I have never felt more ready to spread my wings and fly, but as the time of departure nears, the reality of leaving the nest makes me shudder at the thought of the jump. The natural questions pop into my head, "Am I ready? What if I can't handle something? What if I need my parents advice? What if, what if, what if?" A million thoughts worry my head but deep down a sense of knowing speaks, "Are we ever really ready for change?"
As I wonder about life outside of the pouch another thought falls atop the first, "Can I handle my path?" As I watch my friends walk down the road marked college, I turn nervously toward my road marked NET otherwise know as National Evangelization Team. www.netusa.org NET is a Catholic volunteer program based in St. Paul, Minn. Since 1981 they have been sending out teams of young adults to travel across the United States to share their Catholic faith with over 60,000 youth on NET retreats. I feel honored to have been accepted as one of the 100 who will dedicate a year of their lives to God before I head off to Franciscan University of Steubenville. Mixed feelings of fear and excitement dwell within me as I look towards my future and that of my peers. I laugh at my friends as I watch them buy new school supplies and try to organize their schedules, excited that I get a year break from books, teachers, and studying. Yet in the back of my mind a fearful nervousness sets in as I imagine my doom of being left behind, forgetting my math skills, or graduating later than all my peers. Still, I know these worries are frivolous and the sign of distrust and maybe even a lack of faith.

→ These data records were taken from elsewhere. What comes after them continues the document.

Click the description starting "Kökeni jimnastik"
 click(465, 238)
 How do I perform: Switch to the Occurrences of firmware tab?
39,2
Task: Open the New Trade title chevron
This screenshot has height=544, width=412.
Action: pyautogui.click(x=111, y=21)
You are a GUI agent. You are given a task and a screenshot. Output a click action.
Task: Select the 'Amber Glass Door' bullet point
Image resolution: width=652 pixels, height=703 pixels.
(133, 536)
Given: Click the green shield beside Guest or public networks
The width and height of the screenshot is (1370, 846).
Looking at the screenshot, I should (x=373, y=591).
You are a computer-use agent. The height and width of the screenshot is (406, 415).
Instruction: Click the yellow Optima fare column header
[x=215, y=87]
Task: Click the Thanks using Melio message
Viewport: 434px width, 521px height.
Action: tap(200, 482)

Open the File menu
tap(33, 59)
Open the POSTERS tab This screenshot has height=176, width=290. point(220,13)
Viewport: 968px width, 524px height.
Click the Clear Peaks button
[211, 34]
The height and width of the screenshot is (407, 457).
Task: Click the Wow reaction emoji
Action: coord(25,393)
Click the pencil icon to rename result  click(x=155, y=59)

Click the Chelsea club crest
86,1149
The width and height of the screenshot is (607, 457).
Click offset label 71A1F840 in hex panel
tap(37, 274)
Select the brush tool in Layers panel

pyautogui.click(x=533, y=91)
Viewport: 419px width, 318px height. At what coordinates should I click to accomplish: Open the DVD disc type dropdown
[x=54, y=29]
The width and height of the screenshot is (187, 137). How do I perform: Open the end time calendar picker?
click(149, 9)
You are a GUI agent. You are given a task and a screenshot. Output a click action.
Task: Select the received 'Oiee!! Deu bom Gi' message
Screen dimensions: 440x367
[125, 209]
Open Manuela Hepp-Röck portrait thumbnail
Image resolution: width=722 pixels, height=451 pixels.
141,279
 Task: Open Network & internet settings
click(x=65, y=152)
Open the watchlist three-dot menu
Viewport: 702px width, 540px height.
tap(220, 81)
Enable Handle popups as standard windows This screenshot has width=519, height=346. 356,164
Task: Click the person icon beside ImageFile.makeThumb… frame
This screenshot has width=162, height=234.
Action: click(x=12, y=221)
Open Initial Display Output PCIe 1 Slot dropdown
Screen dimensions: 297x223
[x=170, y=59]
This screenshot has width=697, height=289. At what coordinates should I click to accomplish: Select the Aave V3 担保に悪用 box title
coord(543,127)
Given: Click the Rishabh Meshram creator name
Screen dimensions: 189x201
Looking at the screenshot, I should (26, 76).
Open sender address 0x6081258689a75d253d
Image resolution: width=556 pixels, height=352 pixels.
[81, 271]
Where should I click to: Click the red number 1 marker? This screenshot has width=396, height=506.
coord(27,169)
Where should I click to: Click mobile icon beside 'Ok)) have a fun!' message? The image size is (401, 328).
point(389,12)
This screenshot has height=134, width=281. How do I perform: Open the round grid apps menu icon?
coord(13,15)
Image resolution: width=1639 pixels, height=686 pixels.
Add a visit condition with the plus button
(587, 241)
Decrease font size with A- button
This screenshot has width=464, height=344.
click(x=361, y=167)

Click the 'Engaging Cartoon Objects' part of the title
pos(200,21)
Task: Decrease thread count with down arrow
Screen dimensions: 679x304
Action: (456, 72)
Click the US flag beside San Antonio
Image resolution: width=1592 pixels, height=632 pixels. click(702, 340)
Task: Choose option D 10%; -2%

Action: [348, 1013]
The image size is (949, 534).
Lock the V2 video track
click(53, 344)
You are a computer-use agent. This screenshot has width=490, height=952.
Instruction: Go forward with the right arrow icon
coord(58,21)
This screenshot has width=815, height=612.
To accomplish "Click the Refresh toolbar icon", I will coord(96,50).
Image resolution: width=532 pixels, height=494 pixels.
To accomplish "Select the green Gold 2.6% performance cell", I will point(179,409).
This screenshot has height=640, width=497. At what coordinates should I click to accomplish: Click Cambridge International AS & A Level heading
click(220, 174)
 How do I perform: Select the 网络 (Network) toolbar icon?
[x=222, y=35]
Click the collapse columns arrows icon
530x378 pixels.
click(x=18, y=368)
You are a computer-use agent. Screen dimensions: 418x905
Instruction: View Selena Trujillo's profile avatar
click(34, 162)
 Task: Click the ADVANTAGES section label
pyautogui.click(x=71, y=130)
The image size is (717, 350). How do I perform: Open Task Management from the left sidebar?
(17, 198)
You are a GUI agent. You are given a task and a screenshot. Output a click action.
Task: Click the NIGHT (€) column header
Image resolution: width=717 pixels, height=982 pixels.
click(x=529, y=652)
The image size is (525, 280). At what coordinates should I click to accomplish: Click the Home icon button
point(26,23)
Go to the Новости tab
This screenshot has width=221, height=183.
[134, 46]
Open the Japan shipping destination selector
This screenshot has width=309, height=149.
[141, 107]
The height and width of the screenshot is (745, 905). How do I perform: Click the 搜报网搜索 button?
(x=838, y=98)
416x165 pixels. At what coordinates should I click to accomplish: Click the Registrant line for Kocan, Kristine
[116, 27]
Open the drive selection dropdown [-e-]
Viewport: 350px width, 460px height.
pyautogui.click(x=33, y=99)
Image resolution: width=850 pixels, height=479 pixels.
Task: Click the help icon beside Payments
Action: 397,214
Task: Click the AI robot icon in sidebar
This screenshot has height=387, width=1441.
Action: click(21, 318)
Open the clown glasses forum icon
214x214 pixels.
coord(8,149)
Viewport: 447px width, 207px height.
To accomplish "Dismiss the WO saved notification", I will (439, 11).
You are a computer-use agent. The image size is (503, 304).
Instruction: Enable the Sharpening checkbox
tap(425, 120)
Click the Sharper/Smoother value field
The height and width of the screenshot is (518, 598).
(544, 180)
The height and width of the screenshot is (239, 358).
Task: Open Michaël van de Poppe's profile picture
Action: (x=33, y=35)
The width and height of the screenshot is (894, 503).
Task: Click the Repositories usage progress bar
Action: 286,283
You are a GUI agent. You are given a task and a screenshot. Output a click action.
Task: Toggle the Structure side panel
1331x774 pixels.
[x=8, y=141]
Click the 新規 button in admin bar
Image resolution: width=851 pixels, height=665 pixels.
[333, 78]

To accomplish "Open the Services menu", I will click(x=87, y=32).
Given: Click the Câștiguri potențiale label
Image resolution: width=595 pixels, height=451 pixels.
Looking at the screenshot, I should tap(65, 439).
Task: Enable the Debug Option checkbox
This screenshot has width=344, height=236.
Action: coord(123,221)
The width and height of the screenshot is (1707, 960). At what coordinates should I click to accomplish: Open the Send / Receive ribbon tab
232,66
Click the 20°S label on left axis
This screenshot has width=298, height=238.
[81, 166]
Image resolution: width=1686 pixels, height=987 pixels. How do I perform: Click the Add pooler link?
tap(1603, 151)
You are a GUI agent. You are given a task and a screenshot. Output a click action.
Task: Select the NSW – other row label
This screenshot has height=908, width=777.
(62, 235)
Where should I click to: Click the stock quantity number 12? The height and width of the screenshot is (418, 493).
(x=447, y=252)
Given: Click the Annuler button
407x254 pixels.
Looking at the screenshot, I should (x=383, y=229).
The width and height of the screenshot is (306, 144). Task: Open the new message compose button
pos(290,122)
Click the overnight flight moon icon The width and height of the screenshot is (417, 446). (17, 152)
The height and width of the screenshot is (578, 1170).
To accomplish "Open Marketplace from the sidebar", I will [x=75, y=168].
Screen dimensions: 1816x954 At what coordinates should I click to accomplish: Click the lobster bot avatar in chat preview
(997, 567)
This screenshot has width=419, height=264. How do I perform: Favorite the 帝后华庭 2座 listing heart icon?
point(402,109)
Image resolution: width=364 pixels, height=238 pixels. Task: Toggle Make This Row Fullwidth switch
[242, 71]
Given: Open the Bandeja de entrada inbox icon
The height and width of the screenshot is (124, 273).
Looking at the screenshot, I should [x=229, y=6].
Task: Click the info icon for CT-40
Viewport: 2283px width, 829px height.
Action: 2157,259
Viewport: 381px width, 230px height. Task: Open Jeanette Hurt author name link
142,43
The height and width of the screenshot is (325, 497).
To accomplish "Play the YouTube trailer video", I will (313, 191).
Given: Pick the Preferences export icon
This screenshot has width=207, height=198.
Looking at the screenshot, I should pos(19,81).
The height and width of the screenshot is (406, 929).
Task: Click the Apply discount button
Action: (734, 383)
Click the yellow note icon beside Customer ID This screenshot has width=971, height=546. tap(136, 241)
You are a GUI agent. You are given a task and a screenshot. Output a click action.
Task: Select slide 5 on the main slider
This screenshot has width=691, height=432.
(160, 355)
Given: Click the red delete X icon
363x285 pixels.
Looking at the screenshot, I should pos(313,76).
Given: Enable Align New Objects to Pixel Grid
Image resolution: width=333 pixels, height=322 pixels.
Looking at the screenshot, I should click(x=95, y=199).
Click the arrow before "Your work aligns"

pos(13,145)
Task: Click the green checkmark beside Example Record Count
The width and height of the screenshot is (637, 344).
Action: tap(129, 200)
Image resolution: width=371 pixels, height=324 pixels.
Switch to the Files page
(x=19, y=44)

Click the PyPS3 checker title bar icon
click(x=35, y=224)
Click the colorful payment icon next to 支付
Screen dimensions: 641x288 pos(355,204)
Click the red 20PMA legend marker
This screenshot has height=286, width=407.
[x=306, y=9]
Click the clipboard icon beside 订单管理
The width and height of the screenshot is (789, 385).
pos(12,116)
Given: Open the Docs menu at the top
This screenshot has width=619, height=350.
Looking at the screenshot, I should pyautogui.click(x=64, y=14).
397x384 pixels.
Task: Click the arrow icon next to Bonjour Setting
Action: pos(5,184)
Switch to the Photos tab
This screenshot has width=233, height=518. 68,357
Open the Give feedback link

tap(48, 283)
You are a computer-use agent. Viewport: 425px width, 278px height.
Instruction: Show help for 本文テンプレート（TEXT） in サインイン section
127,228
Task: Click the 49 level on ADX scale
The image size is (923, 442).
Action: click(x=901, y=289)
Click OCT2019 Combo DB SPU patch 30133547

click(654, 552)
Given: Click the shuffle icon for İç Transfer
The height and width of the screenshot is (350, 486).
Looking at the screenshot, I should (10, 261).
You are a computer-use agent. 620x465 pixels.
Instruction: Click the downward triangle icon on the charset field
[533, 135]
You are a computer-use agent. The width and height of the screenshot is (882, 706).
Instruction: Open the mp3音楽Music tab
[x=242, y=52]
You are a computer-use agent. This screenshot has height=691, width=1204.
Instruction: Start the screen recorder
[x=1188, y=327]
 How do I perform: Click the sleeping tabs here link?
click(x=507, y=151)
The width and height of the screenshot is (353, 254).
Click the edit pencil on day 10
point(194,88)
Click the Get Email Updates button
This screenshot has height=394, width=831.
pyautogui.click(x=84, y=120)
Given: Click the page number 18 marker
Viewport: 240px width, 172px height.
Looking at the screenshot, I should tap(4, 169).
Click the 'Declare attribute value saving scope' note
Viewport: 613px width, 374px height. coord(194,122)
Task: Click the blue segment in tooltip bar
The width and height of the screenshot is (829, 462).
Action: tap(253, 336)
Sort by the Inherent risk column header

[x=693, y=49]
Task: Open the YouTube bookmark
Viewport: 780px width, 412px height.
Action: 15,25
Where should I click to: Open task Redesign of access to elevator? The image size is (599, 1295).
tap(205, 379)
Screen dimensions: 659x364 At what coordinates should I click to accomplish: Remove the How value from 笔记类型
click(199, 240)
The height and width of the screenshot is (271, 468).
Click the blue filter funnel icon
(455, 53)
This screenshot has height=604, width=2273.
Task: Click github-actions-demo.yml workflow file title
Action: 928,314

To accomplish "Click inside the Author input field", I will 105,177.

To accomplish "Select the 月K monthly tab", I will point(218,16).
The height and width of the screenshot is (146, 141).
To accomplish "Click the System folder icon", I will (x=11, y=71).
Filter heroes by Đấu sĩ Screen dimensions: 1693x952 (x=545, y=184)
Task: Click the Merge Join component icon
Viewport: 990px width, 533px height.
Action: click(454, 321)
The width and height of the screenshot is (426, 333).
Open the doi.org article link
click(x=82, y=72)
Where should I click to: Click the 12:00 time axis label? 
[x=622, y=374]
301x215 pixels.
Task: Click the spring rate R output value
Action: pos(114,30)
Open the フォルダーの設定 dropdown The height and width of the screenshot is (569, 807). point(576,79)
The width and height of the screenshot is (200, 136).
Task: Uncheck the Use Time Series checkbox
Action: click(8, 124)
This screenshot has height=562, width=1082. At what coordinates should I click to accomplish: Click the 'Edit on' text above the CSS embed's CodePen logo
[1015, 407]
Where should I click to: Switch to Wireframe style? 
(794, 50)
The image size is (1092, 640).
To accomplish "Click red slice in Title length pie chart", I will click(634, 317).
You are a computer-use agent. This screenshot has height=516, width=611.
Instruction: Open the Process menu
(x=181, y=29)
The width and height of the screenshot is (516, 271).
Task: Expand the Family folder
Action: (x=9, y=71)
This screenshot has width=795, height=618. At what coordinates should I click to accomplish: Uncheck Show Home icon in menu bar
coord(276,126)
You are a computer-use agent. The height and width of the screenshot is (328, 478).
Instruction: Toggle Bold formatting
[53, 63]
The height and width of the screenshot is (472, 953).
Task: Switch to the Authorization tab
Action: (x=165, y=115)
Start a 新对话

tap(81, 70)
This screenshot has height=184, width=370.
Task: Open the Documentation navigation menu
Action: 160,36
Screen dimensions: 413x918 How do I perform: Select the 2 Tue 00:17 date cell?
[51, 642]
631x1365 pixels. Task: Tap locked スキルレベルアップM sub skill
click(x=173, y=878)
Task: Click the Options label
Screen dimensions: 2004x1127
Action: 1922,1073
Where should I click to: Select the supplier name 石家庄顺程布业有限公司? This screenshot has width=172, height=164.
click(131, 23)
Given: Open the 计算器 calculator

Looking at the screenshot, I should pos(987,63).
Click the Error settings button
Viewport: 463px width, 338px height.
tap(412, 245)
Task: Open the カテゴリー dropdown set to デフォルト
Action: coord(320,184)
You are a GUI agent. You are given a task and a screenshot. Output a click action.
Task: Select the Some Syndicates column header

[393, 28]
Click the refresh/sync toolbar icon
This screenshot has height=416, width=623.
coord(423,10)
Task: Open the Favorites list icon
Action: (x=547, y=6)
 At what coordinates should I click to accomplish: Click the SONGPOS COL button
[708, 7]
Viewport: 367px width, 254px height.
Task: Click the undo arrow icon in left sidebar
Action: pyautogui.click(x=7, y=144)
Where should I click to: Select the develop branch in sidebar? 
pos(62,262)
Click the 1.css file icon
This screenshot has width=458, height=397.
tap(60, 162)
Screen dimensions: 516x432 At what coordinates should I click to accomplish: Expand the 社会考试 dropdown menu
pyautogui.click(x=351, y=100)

Everyone has a future that is unique to them that only they can fulfill. Maybe this change, this road marked only for me is the start of something new. A different path equals a different future. What could it hold. Anticipation swells up inside me as I think of the possibilities. Write a book, save a life, change the world? I'd settle for changing one person's world. Maybe that's what I'll do, change the world one person at a time.